• Supplied data
-------

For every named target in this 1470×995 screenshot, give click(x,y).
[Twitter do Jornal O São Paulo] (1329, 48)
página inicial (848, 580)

-------

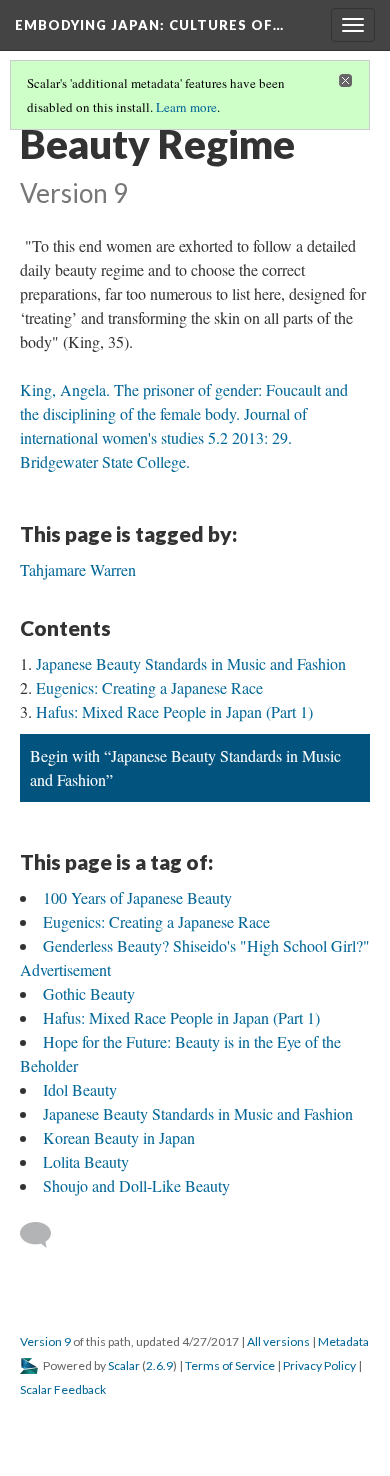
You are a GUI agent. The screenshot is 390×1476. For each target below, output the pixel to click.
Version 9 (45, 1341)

-------

Please give back exactly the lines of this listing beginning at the line with "For every named" and ending with the line with "página inicial (848, 580)", both included, and nothing else.

• Your solution
For every named target in this 1470×995 screenshot, give click(x,y).
[Twitter do Jornal O São Paulo] (1329, 48)
página inicial (848, 580)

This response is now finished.